It is rather late and I cannot sleep. I do not think that it is not due to the noise of friends and roommates two rooms over laughing and enjoying their time together, or the coffee I drank 3 hours ago, nor do I think it is the fact that my mind is processing the pages of books that I just read and attempted to comprehend. I think, rather, that this sleeplessness, this existential mental-wandering, is derived more from a spiritual state of unrest as I attempt to understand the world around me, the beliefs I grew up with (and have interpreted and reinterpreted), and the role of the self in a society (that I do not wish to embrace but yet cannot and will not abandon in sheer dismissal). There are a few things that have been rather important to my thoughts lately, whether they make this entry cogent or continuous with my previous statements does not really interest me.
Now, I have never been an art critic and I have probably dismissed more art as pointless than I have appreciated, but their are two artists (but I will only briefly discuss one) that evoke certain emotional dispositions within me that I feel are worth mentioning: Andrew Wyeth and Salvador Dali.

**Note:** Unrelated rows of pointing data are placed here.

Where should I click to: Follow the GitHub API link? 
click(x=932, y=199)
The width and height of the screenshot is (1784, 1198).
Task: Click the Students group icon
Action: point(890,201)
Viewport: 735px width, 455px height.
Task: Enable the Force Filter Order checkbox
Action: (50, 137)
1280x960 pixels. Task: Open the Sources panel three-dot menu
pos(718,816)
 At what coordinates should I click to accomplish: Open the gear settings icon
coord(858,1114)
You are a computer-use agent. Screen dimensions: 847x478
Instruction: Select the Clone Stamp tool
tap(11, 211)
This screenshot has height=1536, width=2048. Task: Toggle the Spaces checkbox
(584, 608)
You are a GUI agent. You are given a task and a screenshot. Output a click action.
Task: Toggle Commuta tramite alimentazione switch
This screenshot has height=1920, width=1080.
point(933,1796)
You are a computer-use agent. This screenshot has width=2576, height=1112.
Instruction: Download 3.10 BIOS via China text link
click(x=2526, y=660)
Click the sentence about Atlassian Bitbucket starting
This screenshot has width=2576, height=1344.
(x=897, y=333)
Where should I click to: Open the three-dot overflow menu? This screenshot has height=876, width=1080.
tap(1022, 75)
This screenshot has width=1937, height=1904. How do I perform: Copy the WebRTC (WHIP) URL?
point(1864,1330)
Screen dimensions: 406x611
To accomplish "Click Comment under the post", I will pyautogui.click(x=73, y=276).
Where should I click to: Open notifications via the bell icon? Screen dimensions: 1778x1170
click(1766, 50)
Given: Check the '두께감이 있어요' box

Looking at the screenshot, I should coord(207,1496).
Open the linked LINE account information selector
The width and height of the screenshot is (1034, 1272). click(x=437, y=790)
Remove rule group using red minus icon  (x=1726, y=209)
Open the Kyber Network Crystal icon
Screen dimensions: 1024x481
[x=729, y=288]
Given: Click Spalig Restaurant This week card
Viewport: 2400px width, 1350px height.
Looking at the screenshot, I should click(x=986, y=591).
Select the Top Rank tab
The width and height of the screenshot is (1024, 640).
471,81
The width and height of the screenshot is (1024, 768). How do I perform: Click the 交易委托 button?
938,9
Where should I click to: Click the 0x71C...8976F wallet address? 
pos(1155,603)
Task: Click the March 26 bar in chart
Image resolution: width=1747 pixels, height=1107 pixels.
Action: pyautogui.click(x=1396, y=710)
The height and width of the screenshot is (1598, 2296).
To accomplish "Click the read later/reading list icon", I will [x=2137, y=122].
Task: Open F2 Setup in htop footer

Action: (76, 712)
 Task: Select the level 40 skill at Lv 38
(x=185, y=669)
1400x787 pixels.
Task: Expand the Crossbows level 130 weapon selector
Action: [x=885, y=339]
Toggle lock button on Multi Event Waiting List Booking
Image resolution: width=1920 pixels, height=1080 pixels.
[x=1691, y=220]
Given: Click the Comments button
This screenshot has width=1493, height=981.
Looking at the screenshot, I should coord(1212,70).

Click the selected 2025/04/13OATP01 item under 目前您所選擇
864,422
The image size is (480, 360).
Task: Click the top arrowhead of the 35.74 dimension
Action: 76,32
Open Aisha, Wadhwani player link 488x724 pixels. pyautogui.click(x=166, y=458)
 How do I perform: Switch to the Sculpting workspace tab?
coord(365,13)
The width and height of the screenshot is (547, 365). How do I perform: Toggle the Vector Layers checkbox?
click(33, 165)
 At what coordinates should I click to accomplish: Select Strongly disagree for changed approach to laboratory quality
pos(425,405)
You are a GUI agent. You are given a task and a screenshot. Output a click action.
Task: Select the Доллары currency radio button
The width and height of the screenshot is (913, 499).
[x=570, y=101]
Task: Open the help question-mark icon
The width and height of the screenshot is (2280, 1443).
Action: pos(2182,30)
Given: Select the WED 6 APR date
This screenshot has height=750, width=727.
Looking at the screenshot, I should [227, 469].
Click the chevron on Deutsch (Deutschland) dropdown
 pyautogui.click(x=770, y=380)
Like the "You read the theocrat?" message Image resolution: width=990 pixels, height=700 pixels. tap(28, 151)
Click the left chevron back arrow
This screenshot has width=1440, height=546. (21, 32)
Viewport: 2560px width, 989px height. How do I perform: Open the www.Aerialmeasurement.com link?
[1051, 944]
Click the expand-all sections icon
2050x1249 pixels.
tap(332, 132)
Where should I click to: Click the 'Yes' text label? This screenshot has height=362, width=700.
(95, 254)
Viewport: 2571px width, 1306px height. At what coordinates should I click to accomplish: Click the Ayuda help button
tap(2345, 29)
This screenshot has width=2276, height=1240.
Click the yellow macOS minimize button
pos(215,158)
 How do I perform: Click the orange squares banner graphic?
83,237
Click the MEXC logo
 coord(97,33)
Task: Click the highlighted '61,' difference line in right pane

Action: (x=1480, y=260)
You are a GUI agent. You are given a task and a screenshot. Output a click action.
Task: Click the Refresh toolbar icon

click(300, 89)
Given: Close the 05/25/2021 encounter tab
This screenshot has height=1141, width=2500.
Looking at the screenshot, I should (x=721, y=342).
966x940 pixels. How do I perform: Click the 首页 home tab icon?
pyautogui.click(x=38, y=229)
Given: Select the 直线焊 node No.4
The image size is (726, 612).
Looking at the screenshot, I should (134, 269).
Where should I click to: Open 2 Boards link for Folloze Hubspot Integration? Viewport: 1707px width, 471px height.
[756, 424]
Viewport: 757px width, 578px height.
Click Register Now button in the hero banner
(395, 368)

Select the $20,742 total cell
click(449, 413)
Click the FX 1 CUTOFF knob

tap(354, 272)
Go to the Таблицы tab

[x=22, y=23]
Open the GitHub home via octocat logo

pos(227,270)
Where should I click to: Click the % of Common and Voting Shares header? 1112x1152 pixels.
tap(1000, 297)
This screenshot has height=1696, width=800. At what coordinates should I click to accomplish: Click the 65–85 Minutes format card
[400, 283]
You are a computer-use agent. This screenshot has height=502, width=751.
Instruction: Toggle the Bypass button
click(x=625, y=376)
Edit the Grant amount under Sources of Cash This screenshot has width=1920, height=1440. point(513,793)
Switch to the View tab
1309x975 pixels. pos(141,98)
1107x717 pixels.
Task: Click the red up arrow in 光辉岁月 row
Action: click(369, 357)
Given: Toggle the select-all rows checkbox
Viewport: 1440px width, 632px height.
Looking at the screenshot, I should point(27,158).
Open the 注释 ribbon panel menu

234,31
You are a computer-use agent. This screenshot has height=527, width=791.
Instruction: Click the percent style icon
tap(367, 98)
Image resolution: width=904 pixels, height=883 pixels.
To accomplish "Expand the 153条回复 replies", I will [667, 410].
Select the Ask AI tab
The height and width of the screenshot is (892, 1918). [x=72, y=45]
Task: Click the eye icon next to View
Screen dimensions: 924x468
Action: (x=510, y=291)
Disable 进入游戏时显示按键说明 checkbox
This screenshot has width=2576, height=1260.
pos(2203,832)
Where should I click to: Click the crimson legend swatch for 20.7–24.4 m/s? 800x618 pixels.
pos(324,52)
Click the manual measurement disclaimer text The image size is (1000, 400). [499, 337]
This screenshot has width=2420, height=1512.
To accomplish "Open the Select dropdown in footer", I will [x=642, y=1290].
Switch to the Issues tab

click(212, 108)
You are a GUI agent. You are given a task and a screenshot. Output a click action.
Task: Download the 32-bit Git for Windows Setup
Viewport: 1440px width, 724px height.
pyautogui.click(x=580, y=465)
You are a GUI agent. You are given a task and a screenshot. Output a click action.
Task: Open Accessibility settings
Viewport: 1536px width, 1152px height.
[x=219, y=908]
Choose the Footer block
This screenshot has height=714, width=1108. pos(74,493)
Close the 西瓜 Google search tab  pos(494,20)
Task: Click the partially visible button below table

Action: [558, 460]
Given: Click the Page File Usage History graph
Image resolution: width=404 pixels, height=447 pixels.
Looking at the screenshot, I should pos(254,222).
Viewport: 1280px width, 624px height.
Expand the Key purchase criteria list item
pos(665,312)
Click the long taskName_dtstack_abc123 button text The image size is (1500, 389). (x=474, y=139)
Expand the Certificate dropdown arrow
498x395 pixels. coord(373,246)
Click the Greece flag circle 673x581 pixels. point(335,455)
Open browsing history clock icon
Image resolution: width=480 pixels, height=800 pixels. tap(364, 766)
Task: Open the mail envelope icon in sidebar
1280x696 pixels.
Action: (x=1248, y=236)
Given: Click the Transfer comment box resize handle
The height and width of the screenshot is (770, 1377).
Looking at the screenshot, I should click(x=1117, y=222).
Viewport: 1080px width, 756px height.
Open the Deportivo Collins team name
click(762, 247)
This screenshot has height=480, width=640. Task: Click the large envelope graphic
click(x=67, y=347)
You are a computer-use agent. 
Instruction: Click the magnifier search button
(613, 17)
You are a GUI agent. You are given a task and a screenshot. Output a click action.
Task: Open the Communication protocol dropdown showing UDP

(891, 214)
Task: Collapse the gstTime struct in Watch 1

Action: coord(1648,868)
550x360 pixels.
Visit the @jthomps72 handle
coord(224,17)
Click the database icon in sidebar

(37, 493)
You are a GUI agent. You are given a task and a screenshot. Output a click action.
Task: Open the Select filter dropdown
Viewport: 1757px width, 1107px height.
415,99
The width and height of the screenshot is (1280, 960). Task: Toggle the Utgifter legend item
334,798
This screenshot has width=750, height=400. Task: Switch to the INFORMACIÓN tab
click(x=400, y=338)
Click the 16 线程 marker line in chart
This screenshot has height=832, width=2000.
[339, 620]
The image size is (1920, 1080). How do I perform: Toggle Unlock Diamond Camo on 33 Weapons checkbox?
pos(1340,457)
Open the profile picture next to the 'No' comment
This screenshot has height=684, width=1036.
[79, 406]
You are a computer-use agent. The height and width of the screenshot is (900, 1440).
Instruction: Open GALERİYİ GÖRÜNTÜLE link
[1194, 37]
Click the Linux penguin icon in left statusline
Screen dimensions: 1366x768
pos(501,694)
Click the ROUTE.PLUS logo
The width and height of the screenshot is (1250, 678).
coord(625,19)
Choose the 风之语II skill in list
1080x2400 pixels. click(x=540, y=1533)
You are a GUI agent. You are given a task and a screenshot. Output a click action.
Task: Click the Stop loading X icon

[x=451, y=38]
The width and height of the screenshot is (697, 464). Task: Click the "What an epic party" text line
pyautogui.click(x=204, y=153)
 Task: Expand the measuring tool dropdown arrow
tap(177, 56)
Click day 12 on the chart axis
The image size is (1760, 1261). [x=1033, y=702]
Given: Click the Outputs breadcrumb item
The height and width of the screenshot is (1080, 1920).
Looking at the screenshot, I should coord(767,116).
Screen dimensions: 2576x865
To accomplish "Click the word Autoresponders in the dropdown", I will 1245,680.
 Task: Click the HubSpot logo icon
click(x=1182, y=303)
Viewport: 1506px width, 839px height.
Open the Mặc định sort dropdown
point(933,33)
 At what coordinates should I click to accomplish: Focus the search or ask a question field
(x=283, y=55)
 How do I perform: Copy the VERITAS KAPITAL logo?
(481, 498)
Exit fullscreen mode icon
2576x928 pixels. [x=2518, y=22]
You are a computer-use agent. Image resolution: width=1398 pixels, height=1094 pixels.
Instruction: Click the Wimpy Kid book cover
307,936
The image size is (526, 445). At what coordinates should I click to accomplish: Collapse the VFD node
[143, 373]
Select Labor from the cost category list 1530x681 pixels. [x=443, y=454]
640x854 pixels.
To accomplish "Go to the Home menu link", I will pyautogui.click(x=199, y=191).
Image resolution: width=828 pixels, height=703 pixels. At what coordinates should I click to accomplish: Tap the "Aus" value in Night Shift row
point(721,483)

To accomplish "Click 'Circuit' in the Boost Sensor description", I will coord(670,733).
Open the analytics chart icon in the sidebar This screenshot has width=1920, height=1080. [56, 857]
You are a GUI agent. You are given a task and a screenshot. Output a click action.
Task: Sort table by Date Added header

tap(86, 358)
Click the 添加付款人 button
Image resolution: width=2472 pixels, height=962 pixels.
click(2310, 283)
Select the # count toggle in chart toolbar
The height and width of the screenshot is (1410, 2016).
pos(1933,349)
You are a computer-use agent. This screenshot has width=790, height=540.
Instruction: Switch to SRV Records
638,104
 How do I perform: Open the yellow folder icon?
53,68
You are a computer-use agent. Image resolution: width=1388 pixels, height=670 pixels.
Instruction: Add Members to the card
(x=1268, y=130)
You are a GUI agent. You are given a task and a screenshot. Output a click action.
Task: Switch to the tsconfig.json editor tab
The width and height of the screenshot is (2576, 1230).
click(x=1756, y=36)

I know very little of these two artists and their work, but I have had memorable experiences with seeing both of their exhibits at the High Museum here in Atlanta.
Recently, upon visiting the Dali exhibit, two things srtuck me as important. First, the term "nuclear mysticism" and its understanding by Dali as an expression of the existence of God through nuclear physics and Catholicism. Second, the "discontinuity of matter" in which Dali expresses that in drawing a table artists are more aptly portraying the world by drawing said table as composed of millions of tiny flies as opposed to drawing it as one continuous piece of matter.
Is it possible that God exists in these two statements? Is it absurd to ask what these two statements tell us about our modern sensibilities of rational enquirey, actual lived experience, and the secular/religious binary? Now, I don't really know what I am trying to achieve in this journal entry, nor do am I really aware of the possiblity of answers that could emerge. I am more interested in the profound understanding of God espoused by Dali in light of what I would view as possibly constested understandings of art, modernity, and artistic interpretations of society, culture, and God.
In the end, I am no art critic and I am no theologian. But I am interested in what we can learn from both.